Retype the lines in the rows below, starting with the line that contains "Open the Warszawa, Malownicza, m." and going on through the line that contains "coord(807,121)". Leave the pictures out of your copy.

GIVEN RECORDS:
::::

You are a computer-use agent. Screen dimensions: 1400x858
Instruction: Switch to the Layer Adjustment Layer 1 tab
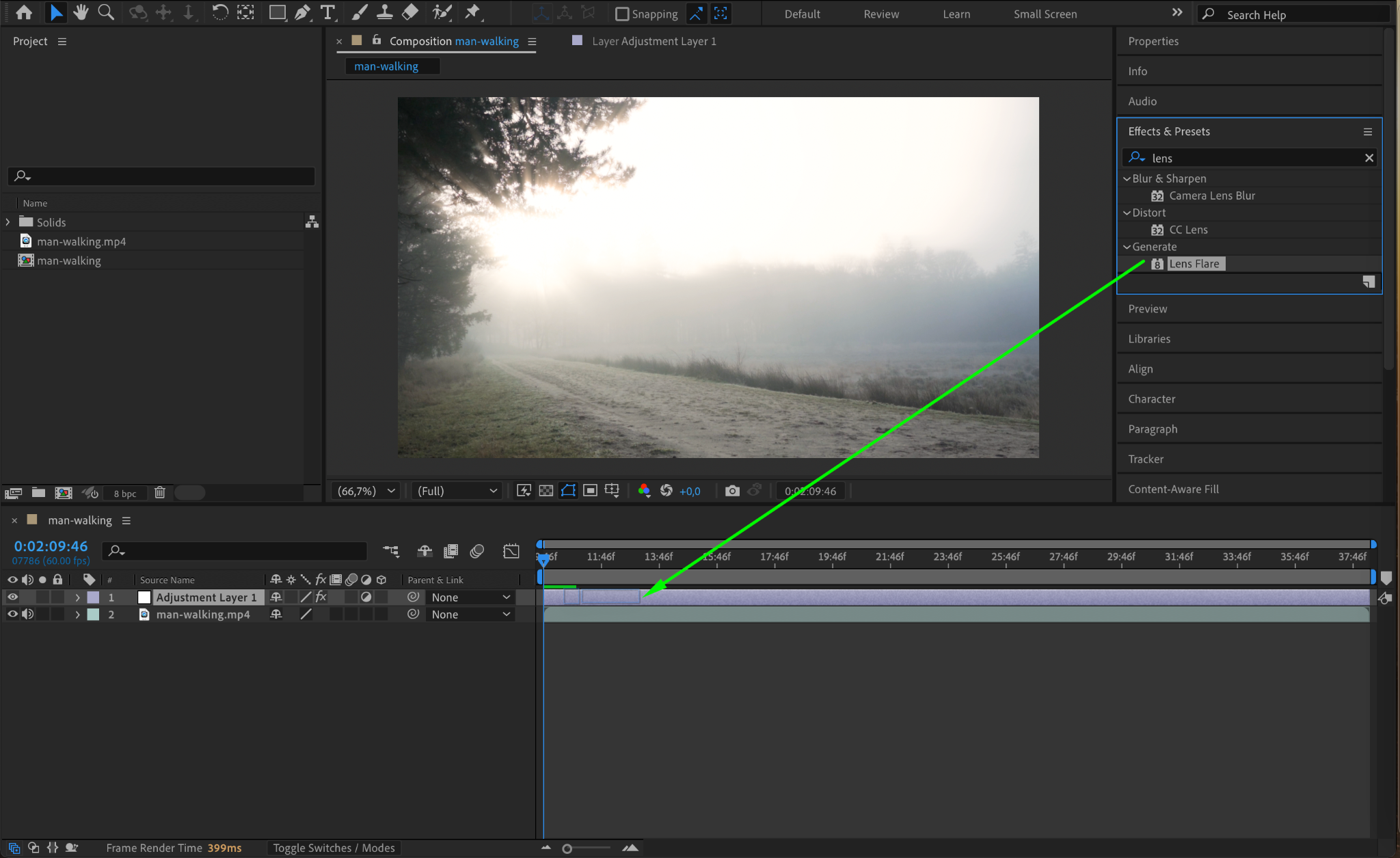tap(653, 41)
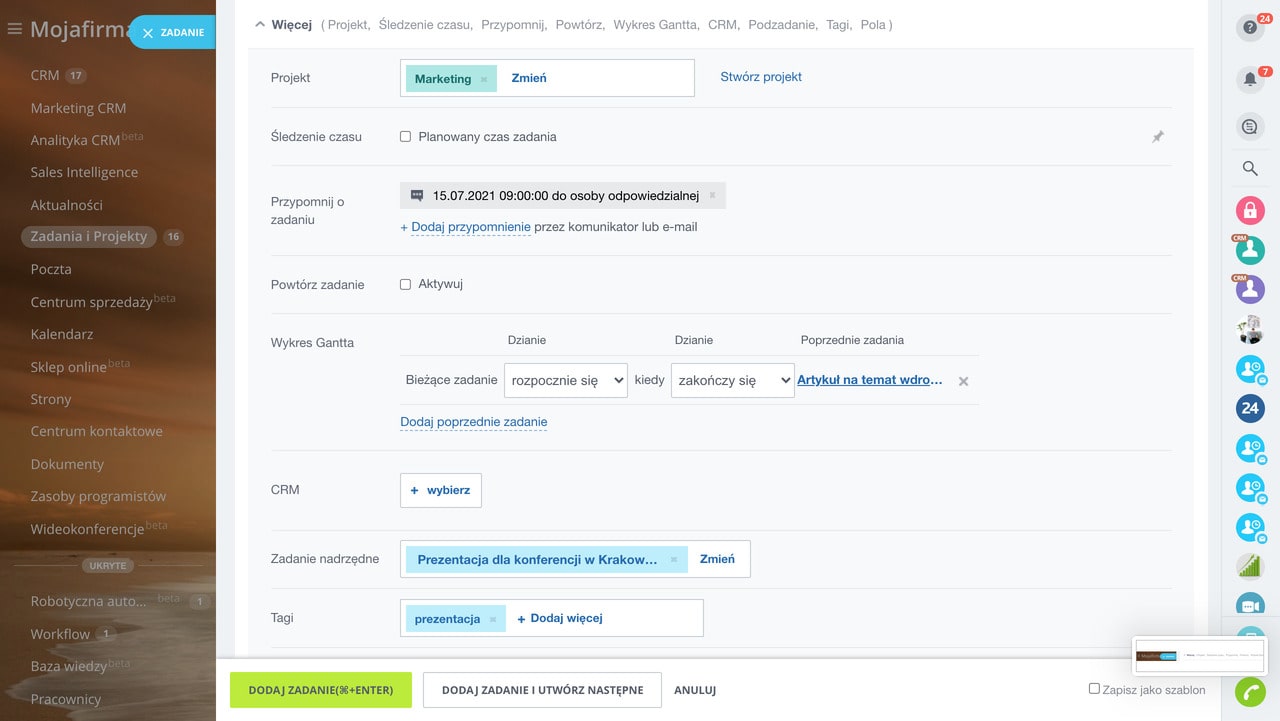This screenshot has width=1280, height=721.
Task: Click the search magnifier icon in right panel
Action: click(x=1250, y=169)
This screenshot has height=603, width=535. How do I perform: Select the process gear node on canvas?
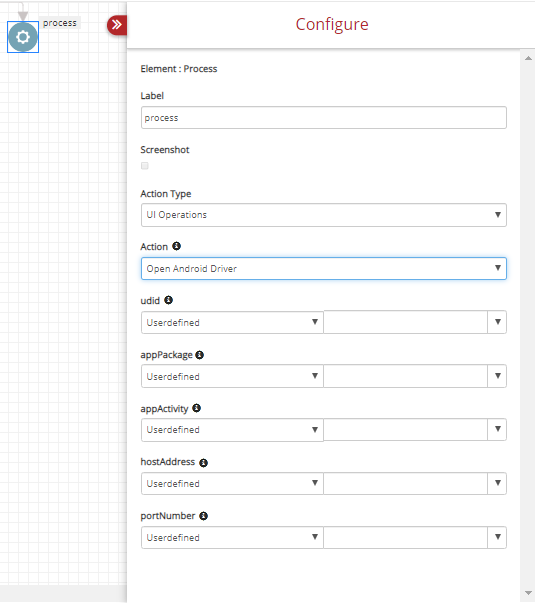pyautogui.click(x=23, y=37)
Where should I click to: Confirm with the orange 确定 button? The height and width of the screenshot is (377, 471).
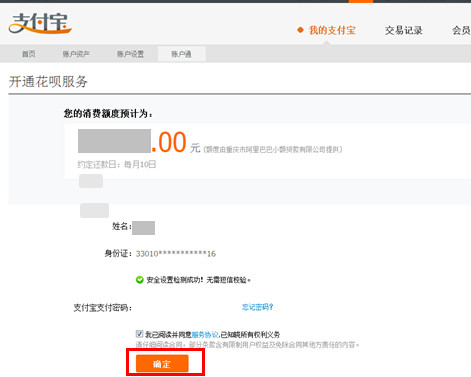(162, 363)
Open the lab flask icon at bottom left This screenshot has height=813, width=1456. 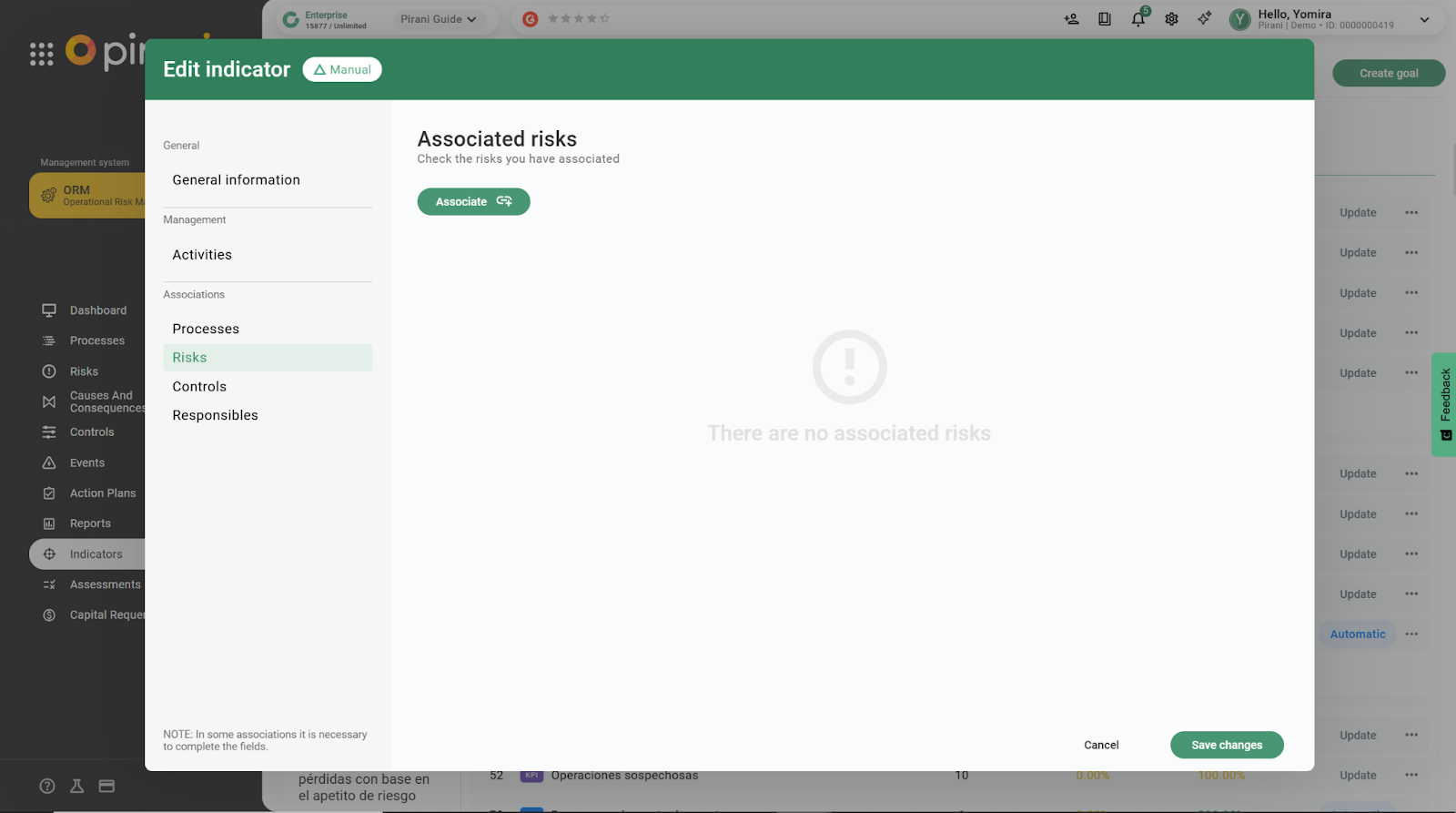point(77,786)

::::

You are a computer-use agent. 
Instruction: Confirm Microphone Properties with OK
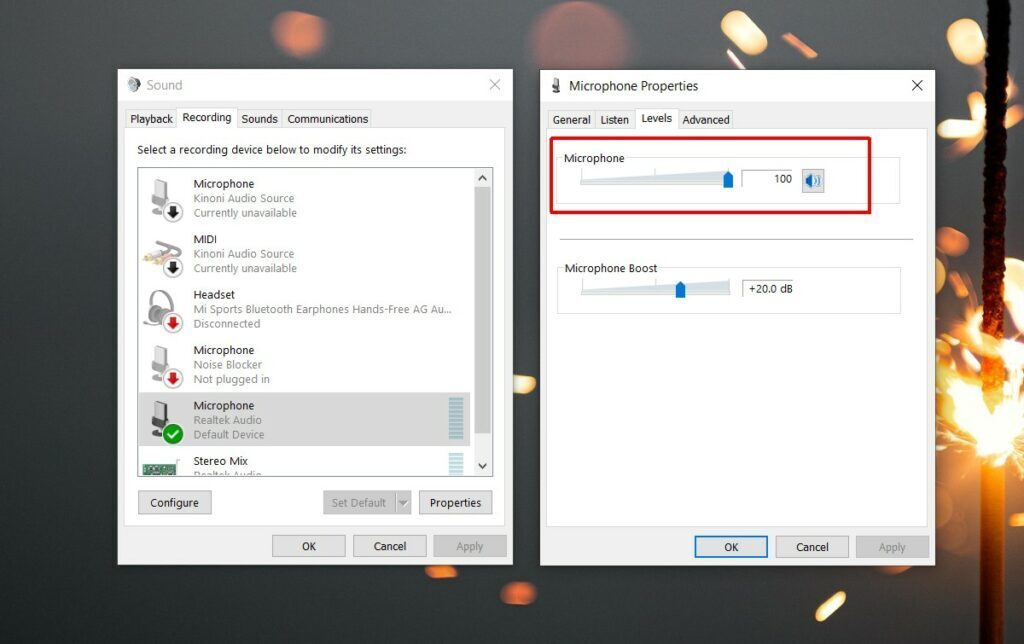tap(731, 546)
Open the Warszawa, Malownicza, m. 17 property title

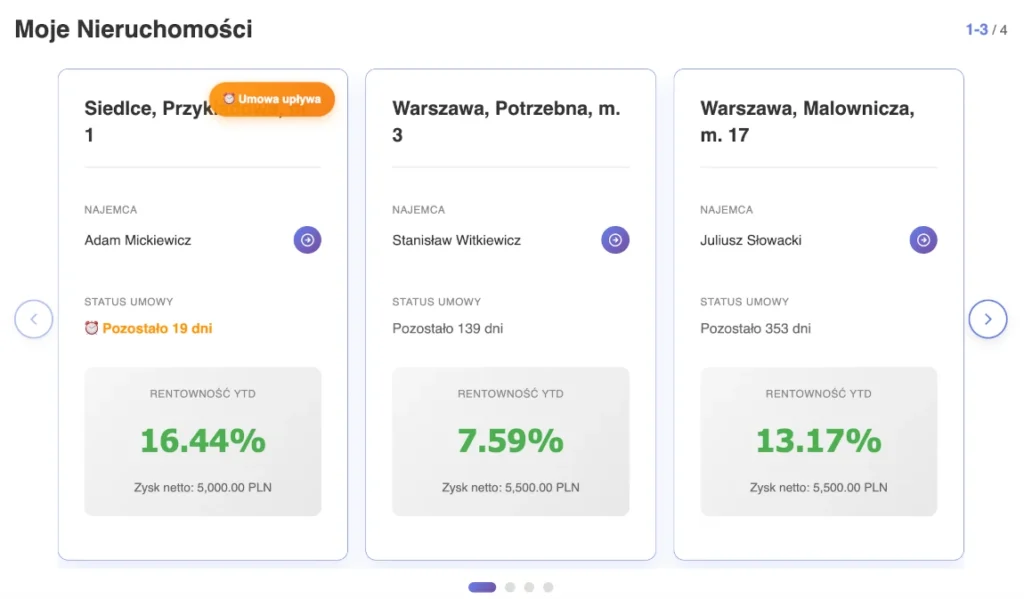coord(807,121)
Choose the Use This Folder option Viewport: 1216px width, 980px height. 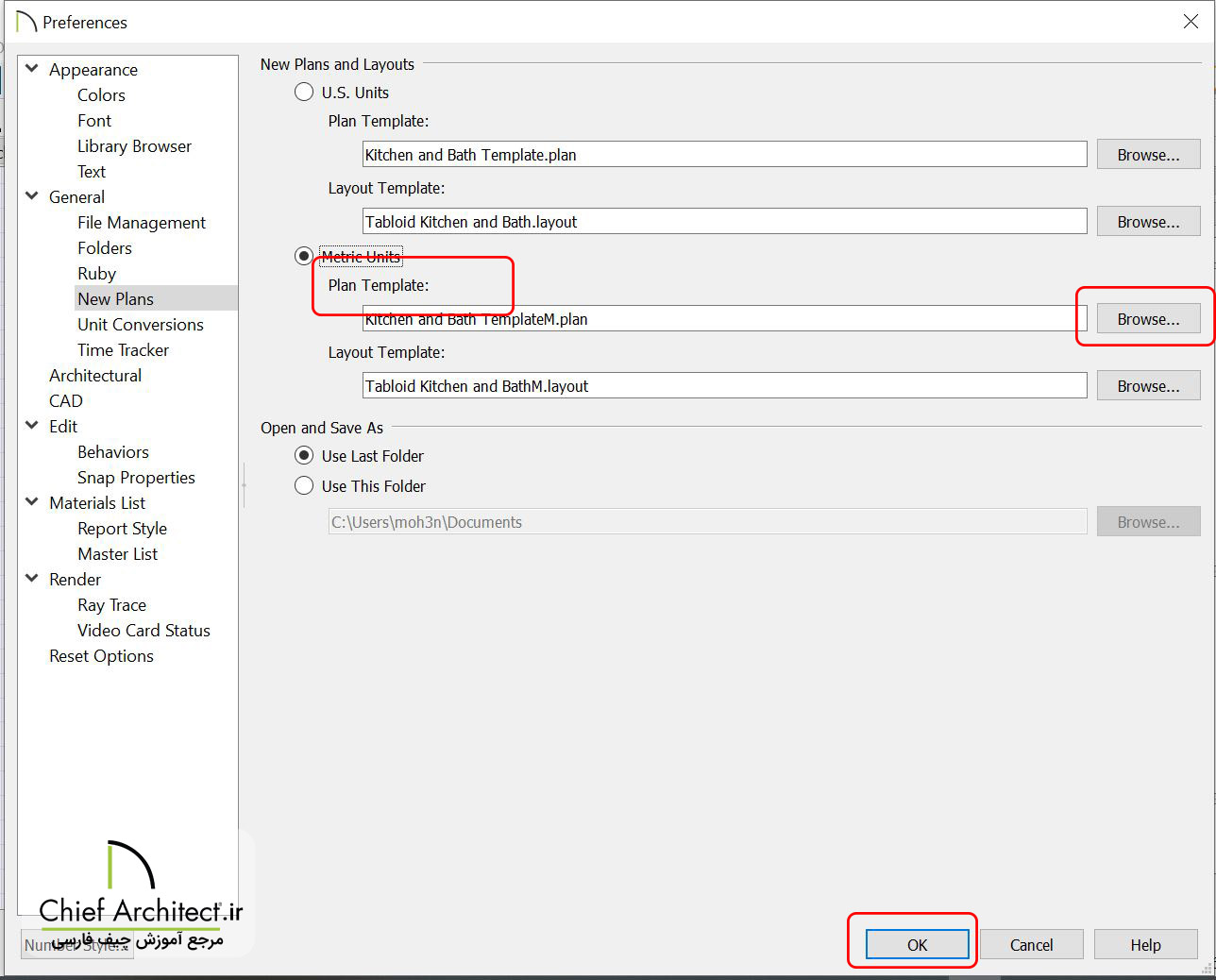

::::

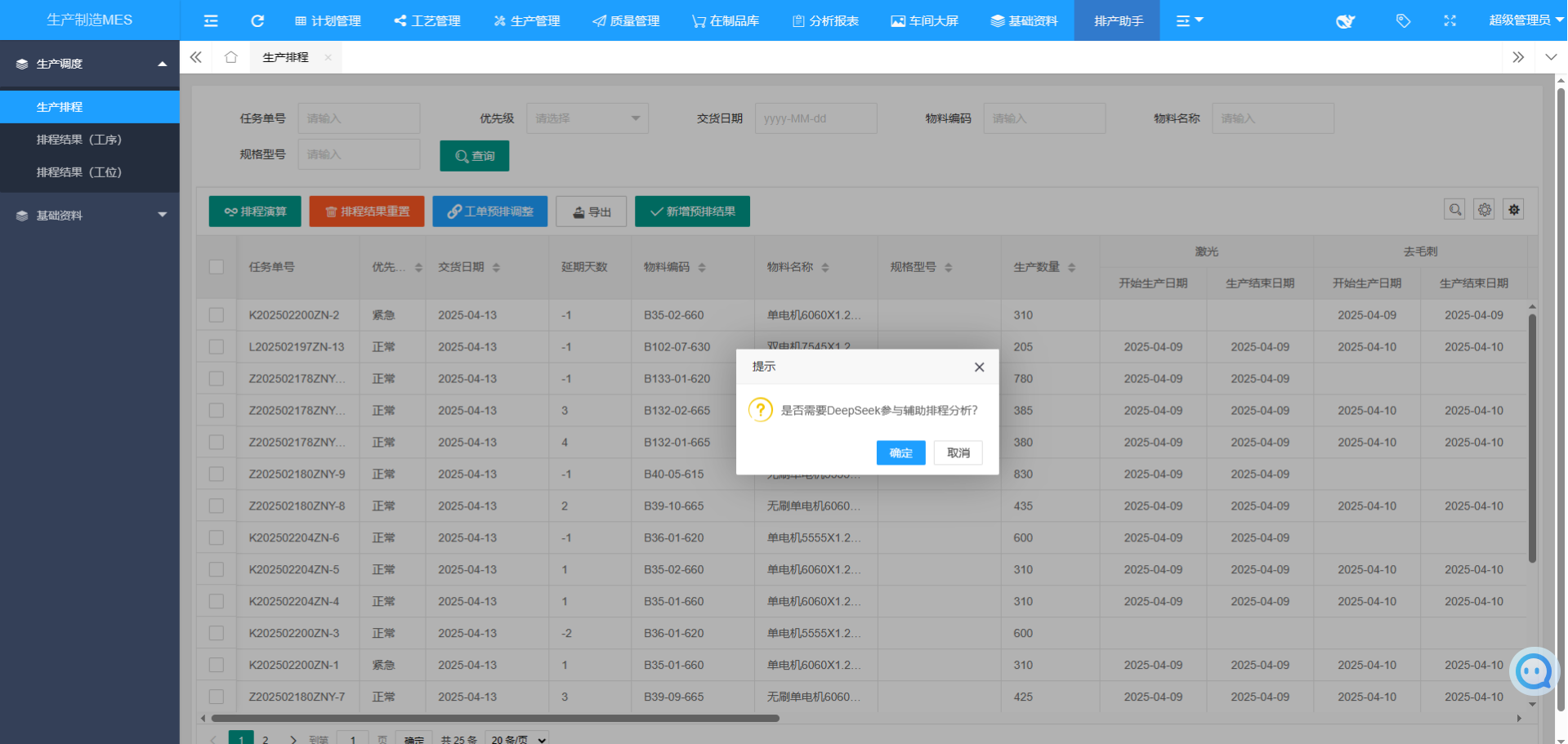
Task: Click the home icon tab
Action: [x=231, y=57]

::::

THE SOLUTION:
Open the Warszawa, Malownicza, m. 17 property title

coord(807,121)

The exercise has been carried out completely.